### ASSIGNED TASK
Lines, not repeats, are what count: give the number of lines below that hold "computer", and nothing more.

━━━ RECORDS FOR THE TASK ━━━

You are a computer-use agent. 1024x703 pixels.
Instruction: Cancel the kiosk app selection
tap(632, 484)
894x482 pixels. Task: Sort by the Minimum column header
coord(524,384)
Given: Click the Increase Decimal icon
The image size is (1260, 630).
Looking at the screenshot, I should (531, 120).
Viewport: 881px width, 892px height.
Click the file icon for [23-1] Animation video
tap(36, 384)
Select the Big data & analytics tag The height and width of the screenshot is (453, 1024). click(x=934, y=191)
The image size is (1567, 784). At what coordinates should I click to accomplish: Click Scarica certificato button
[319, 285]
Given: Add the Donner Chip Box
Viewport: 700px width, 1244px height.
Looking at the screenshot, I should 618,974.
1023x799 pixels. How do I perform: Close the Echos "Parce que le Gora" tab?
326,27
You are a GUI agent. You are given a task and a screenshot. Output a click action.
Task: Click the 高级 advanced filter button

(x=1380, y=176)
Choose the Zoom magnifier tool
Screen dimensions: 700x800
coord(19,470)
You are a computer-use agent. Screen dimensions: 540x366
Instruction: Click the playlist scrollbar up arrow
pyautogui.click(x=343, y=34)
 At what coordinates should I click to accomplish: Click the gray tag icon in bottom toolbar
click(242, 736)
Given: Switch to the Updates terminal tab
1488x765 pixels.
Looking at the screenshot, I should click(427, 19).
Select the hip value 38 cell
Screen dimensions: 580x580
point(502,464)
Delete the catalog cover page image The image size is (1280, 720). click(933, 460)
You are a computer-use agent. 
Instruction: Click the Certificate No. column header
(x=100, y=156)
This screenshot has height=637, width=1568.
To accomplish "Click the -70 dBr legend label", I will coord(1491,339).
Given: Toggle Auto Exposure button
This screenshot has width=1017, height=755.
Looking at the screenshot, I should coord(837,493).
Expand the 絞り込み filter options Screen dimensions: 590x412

━━━

### EXERCISE SOLUTION
3